§ What to work on: In the court opinion excerpt, how much did Ziino receive from the bankruptcy estate?

§ Text excerpt:
■ ■ ■ ■

In Diamant , the Ninth Circuit held that an order allowing a claim could not substitute for, and was not equivalent to, a judgment for purposes of perfecting an attachment lien under California law. Diamant , 165 F.3d at 1248. The Diamant opinion illustrates a point the Court discusses below: a judgment "for res judicata purposes" need not be a judgment for other purposes. Per Si e gel , the order allowing the claim in Diamant would be considered a judgment in the context of res judicata, but per Diamant , the order is not a judgment for purposes of state law attachment liens. Similarly, an allowed claim being a judgment for res judicata purposes says little about whether the allowed claim is a judgment under an insurance policy.

A Judgment for Res Judicata Purposes Is Not Necessarily a Judgment Under the Policy

The Court finds Ziino v. Baker , 613 F.3d 1326 (11th Cir. 2010), to be more relevant to this proceeding than the above authority, as well as more persuasive in terms of reasoning. Ziino filed a proof of claim in an individual's chapter 7 case for amounts owed under promissory notes. The debtor objected to the claim, asserting lack of consideration. The bankruptcy court overruled the objection and allowed the claim. Ziino thereafter received $160,000 (out the $800,000 claim) from the bankruptcy estate. The debtor was ultimately denied a chapter 7 discharge. Ziino , 613 F.3d at 1328. Ziino later attempted to enforce the order allowing his claim, arguing "that his allowed bankruptcy claim is an executable judgment, one that enables him to levy against any asset belonging to the bankruptcy debtor." Id. For this argument, Ziino relied on two cases Trustee relies on in this case, EDP Medical Computer Systems, Inc. v. United States, 480 F.3d 621 (2nd Cir. 2007), and Bank of Lafayette v. Baudoin (In re Baudoin) , 981 F.2d 736 (5th Cir. 1993). See Ziino , 613 F.3d at 1328.

In rejecting Ziino's contention that the allowed claim was an executable judgment, the Eleventh Circuit stated, "[A] ‘judgment’ is a term whose meaning depends on the context in which it is used. For instance a ‘final judgment’ can simply be ‘any order from which an appeal lies.... Additionally, ... ‘final judgment’ can be any resolution of a dispute from which a preclusive effect flows." Id. An allowed claim in bankruptcy, the Court noted, serves a different purpose than a money judgment—an allowed claim is not an attempt to recover a judgment against the debtor but to obtain a distributive share in the immediate assets of the proceeding. Id. (citing Benjamin v. Diamond (In re Mobile Steel Co.) , 563 F.2d 692, 700 (5th Cir. 1977) ).

■ ■ ■ ■

(Extracted data entries)
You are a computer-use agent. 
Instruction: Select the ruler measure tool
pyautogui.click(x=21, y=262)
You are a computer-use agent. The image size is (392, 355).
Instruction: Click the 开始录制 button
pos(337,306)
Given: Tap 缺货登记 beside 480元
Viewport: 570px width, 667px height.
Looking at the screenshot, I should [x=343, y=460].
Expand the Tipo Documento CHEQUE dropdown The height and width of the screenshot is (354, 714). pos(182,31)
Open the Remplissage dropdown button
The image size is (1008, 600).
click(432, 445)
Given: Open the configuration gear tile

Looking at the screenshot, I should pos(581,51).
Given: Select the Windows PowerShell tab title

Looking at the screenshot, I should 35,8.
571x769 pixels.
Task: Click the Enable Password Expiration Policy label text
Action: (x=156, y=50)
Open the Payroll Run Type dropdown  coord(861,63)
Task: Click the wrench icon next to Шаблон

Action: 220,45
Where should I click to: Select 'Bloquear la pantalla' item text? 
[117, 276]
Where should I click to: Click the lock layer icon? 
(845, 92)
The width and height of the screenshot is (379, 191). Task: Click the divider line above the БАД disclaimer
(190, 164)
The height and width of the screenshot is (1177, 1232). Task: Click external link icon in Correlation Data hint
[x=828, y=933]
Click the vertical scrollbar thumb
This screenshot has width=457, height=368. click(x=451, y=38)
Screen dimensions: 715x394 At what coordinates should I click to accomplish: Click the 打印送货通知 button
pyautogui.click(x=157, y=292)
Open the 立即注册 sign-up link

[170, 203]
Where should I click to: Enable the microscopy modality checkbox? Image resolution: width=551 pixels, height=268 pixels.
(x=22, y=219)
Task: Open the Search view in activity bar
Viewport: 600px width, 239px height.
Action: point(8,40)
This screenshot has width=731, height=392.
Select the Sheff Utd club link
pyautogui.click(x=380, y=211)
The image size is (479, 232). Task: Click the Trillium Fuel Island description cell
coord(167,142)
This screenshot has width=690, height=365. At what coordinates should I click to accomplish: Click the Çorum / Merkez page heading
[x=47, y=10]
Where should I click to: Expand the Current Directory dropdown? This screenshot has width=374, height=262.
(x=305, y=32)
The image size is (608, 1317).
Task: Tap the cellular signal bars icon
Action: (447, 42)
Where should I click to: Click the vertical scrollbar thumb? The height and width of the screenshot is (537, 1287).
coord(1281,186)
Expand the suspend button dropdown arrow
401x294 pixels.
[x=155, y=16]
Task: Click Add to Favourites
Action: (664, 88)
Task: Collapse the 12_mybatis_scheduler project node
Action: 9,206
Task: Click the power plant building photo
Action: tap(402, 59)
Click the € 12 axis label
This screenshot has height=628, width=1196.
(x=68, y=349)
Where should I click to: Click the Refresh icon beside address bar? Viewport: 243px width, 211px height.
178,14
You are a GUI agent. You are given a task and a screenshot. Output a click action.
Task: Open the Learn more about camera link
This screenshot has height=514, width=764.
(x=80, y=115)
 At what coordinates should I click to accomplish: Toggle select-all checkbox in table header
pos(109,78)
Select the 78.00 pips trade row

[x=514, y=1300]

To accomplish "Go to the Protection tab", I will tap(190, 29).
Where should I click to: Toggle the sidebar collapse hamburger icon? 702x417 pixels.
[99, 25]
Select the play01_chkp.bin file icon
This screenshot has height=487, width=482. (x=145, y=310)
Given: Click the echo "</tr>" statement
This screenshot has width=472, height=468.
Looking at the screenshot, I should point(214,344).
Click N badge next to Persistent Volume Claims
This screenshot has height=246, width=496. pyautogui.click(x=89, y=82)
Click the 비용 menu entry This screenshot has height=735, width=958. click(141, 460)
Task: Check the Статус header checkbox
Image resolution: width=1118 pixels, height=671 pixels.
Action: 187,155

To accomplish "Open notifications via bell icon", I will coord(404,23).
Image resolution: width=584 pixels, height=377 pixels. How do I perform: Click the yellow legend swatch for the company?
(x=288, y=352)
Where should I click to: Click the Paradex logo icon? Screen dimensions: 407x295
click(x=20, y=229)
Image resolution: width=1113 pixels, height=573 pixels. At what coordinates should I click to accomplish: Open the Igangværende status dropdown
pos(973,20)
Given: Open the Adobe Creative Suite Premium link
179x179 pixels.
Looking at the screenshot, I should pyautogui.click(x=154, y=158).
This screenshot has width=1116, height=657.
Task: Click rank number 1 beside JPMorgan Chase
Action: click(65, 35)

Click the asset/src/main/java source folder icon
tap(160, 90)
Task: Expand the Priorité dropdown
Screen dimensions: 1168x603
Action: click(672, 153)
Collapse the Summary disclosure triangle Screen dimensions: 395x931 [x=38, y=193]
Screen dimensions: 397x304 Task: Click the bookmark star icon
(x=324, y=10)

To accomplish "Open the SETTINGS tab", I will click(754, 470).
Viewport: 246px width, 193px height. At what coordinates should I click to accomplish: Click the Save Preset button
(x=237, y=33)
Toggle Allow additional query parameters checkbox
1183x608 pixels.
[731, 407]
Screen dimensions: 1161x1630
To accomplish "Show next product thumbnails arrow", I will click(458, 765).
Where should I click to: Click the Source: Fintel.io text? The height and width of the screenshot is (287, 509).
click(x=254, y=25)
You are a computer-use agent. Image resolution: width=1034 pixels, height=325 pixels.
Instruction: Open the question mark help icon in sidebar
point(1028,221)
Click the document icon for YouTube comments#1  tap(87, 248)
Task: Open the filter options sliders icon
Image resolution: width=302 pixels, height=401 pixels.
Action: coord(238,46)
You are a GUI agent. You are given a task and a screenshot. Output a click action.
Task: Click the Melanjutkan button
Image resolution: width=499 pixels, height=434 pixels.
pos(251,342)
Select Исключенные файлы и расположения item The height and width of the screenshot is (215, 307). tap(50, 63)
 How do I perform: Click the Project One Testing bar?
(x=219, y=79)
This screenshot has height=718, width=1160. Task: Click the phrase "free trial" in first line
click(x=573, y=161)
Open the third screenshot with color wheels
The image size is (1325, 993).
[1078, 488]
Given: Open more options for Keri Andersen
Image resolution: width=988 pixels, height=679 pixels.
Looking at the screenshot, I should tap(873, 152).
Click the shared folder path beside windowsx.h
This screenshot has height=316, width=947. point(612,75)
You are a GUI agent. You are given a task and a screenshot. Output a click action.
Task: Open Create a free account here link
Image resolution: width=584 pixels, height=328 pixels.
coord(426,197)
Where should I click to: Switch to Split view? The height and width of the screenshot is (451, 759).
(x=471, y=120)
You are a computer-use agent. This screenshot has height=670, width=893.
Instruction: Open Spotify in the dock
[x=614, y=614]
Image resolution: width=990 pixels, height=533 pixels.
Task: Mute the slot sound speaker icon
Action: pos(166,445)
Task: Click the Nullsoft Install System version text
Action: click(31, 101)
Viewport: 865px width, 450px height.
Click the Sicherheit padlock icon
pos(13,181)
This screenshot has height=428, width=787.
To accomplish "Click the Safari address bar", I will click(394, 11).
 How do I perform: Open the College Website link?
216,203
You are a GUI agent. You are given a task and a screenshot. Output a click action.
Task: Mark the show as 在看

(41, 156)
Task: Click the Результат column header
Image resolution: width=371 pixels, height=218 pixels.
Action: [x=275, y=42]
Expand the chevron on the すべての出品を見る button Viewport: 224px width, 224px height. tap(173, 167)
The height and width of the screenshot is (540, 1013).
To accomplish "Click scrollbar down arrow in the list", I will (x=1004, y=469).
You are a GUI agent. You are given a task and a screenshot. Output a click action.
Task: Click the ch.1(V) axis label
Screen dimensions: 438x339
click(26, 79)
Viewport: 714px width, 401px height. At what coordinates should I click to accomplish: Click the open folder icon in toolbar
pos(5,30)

■ ■ ■ ■

§ Exercise response: $160,000 of the $800,000 claim.